Red Carbon Mediated Formation of Cu 2 O Clusters Dispersed on the Oxocarbon Framework by Fehling's Route and their Use for the Nitrate Electroreduction in Acidic Conditions.

The oligomers of carbon suboxide, known as red carbon, exhibit a highly conjugated structure and semiconducting properties. Upon mild heat treatment, it transforms into a carbonaceous framework rich in oxygen surface terminations, called oxocarbon. In this study, the abundant oxygen functionalities are harnessed as anchors to create oxocarbon-supported nanohybrid electrocatalysts. Starting with single atomic Cu (II) strongly coordinated to oxygen atoms on red carbon, the Fehling reaction leads to the formation of Cu 2 O clusters.
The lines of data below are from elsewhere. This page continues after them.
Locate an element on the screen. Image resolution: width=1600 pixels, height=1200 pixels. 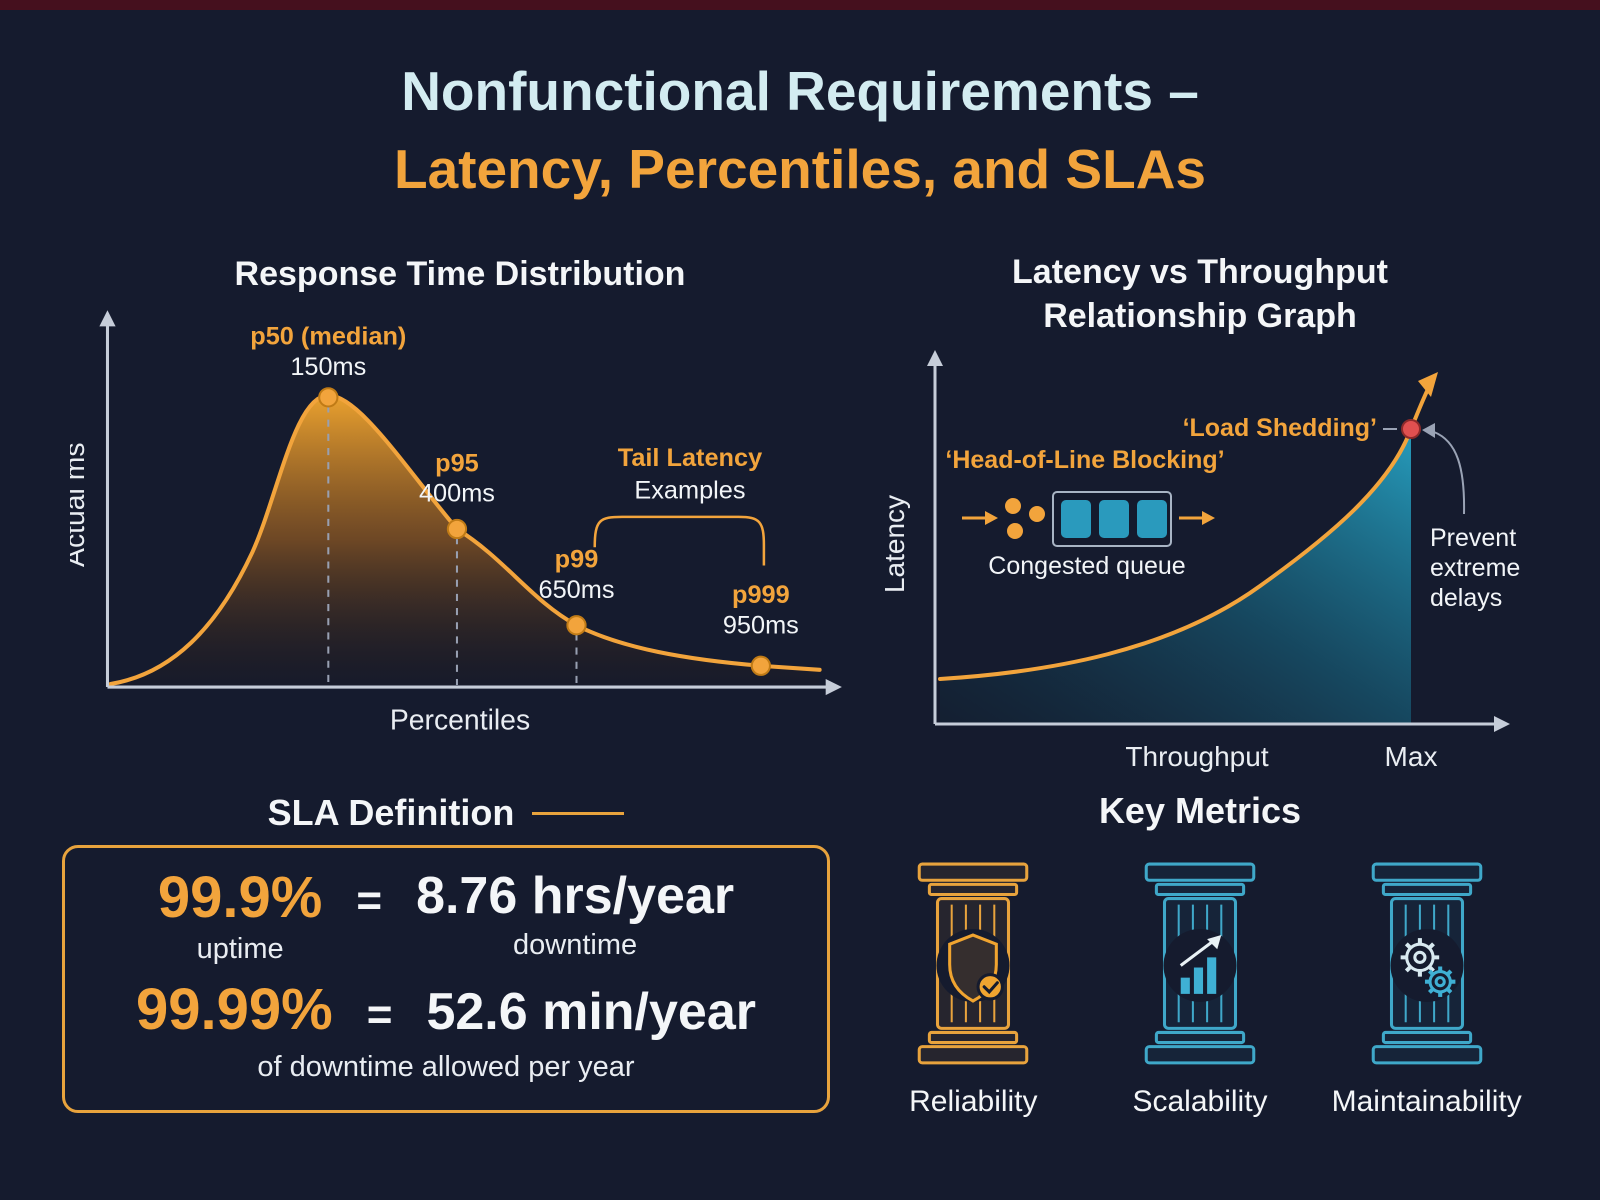
congested-queue-icon is located at coordinates (1088, 520).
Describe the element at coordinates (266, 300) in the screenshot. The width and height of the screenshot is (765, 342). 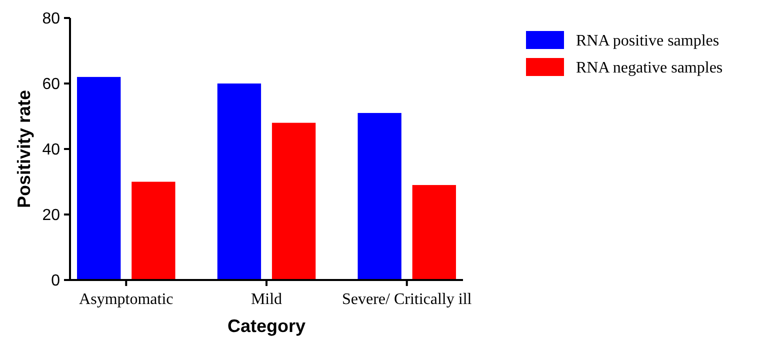
I see `x-tick-label: Mild` at that location.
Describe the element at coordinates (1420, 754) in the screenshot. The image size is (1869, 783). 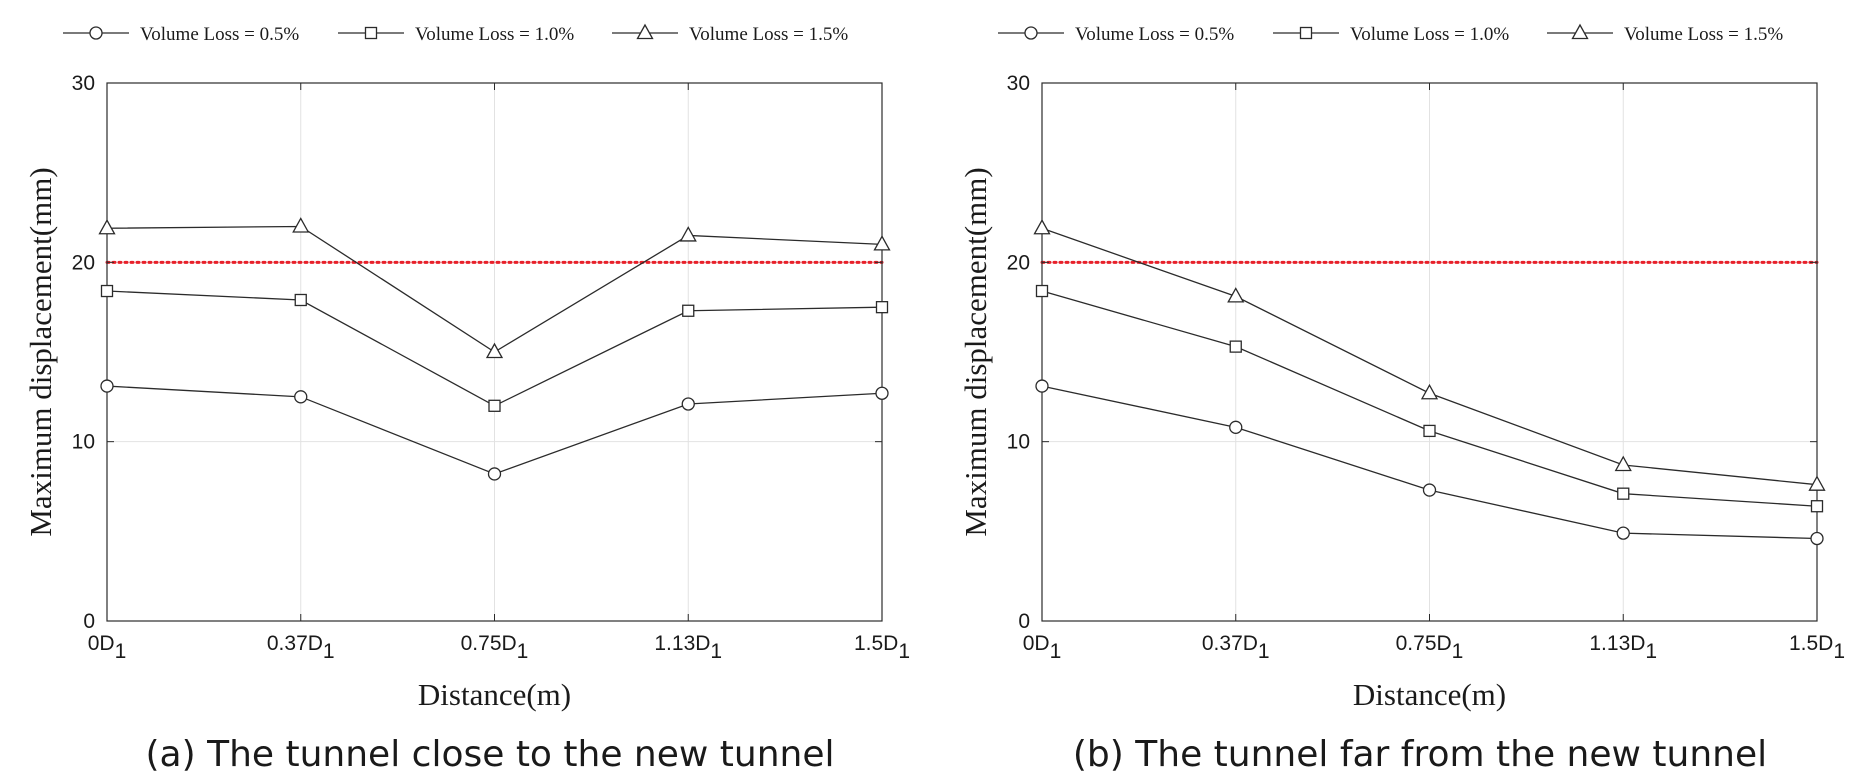
I see `figure-caption: (b) The tunnel far from the new tunnel` at that location.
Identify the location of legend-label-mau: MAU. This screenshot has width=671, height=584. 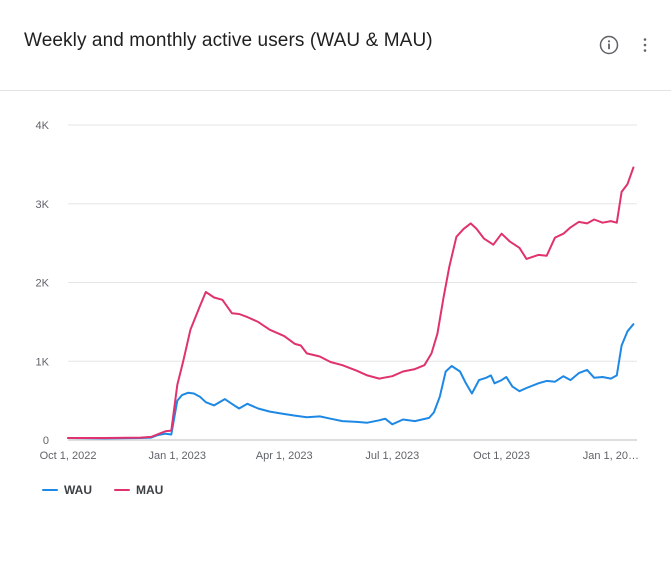
(150, 490).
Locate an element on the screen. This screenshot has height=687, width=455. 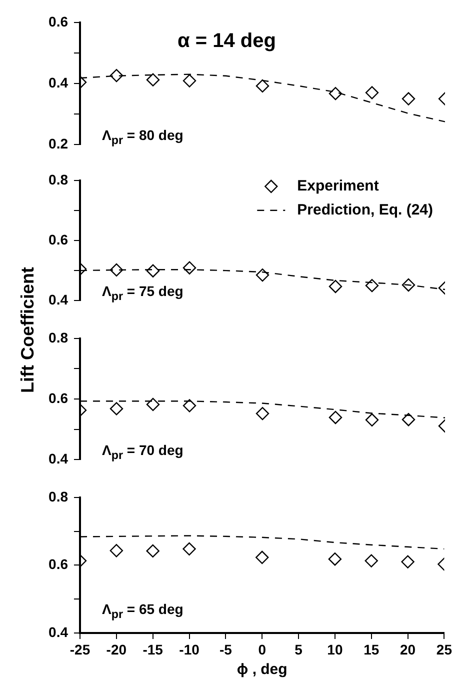
legend-label: Experiment is located at coordinates (338, 186).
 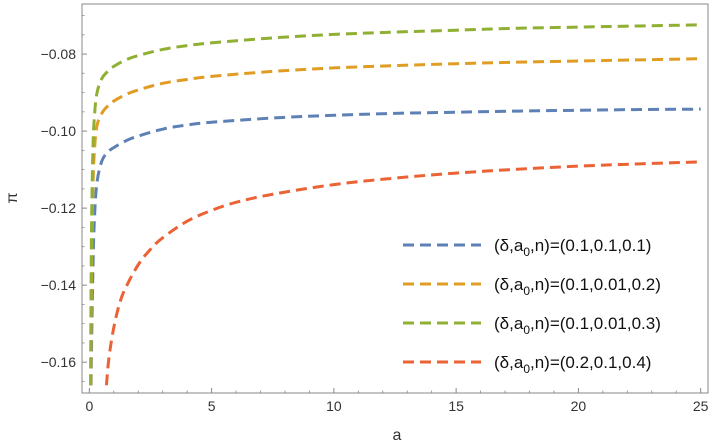 I want to click on legend-text-post: ,n)=(0.2,0.1,0.4), so click(x=590, y=362).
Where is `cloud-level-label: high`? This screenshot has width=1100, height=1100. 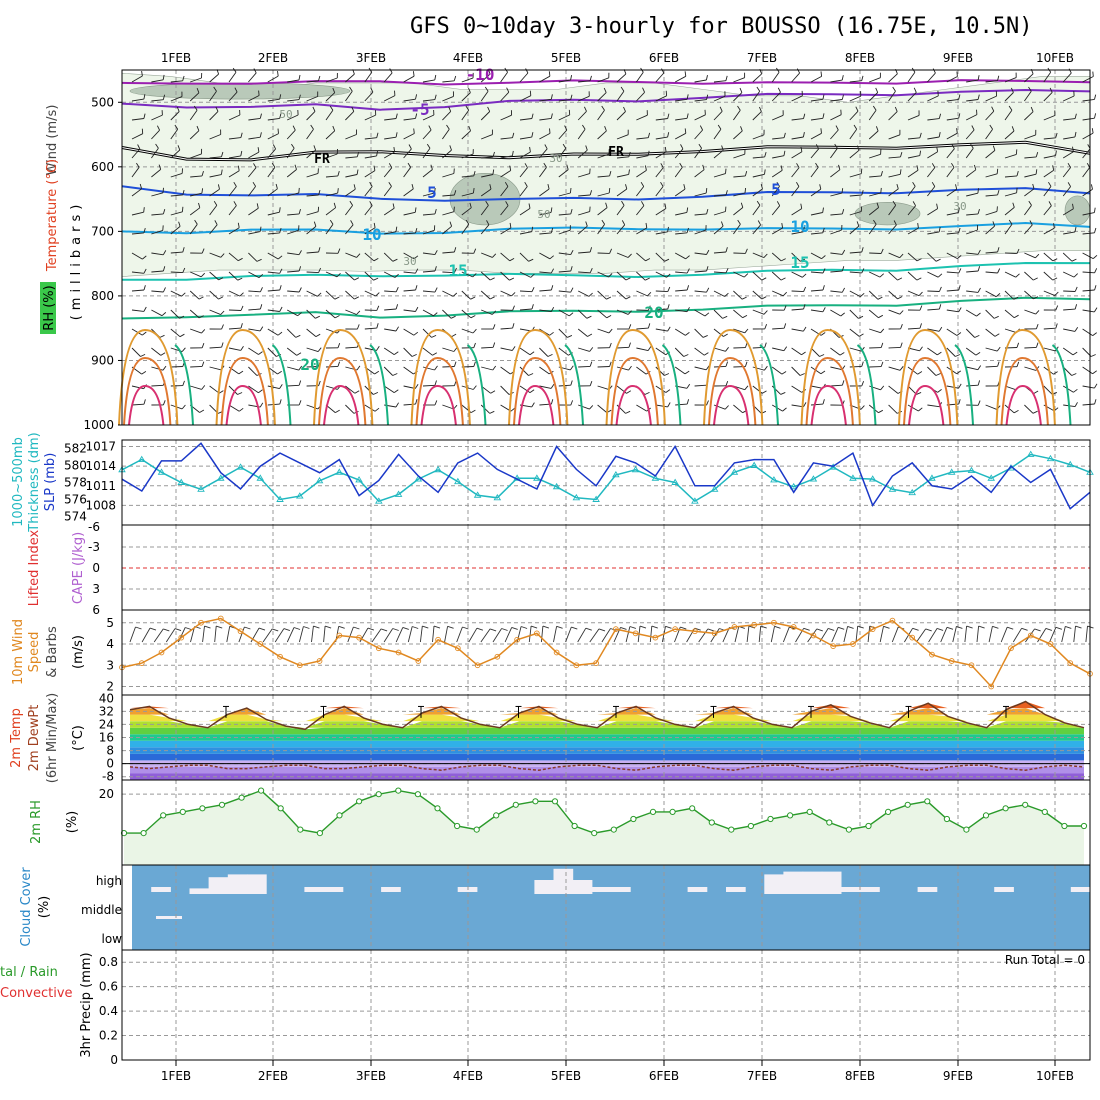
cloud-level-label: high is located at coordinates (109, 881).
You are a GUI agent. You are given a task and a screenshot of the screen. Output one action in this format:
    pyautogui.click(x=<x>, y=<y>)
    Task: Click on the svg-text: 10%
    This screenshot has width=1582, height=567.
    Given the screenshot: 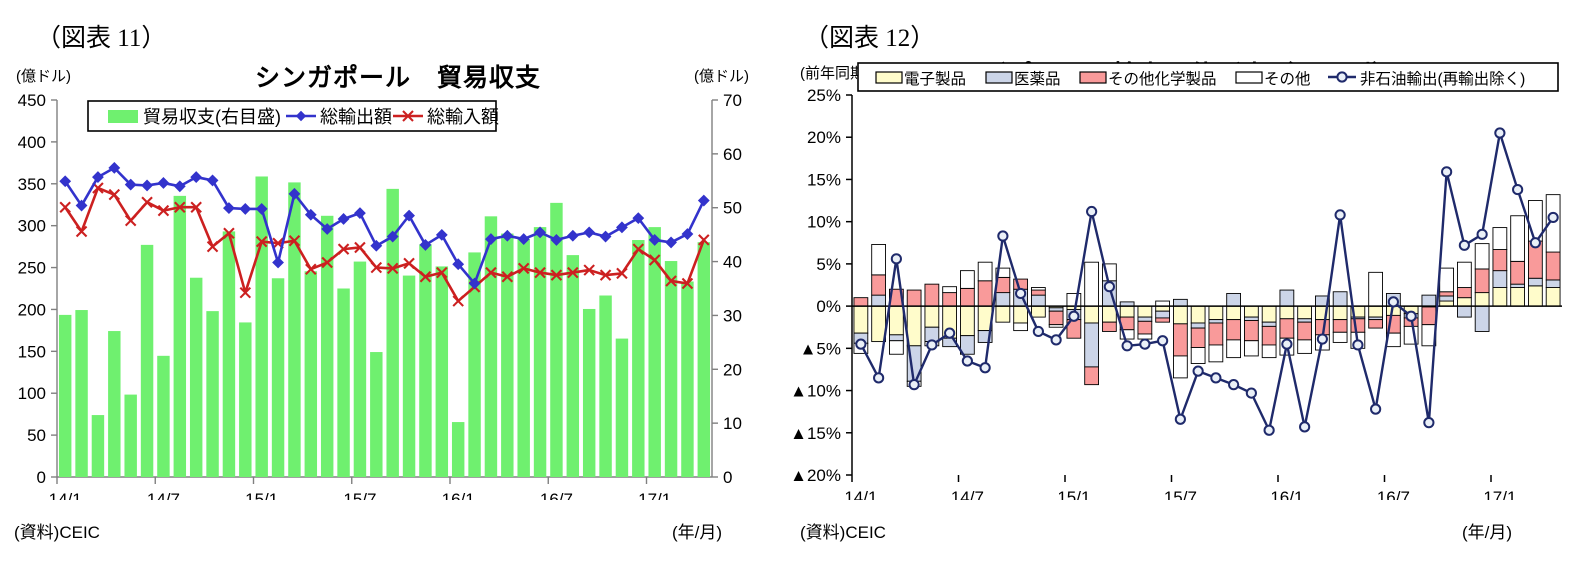 What is the action you would take?
    pyautogui.click(x=824, y=222)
Simultaneously, a covalent oxocarbon framework emerges via cross-linking, providing robust support for Cu 2 O clusters. Notably, the oxocarbon support effectively stabilizes Cu 2 O clusters of very small size, ensuring their high durability in acidic conditions and the presence of ammonia. The synthesized material exhibits a superior electrocatalytic activity for nitrate reduction under acidic electrolyte conditions, with a high yield rate of ammonium (NH 4 + ) at 3.31 mmol h -1  mg cat -1 and a Faradaic efficiency of 92.5% at a potential of -0.4 V (vs RHE).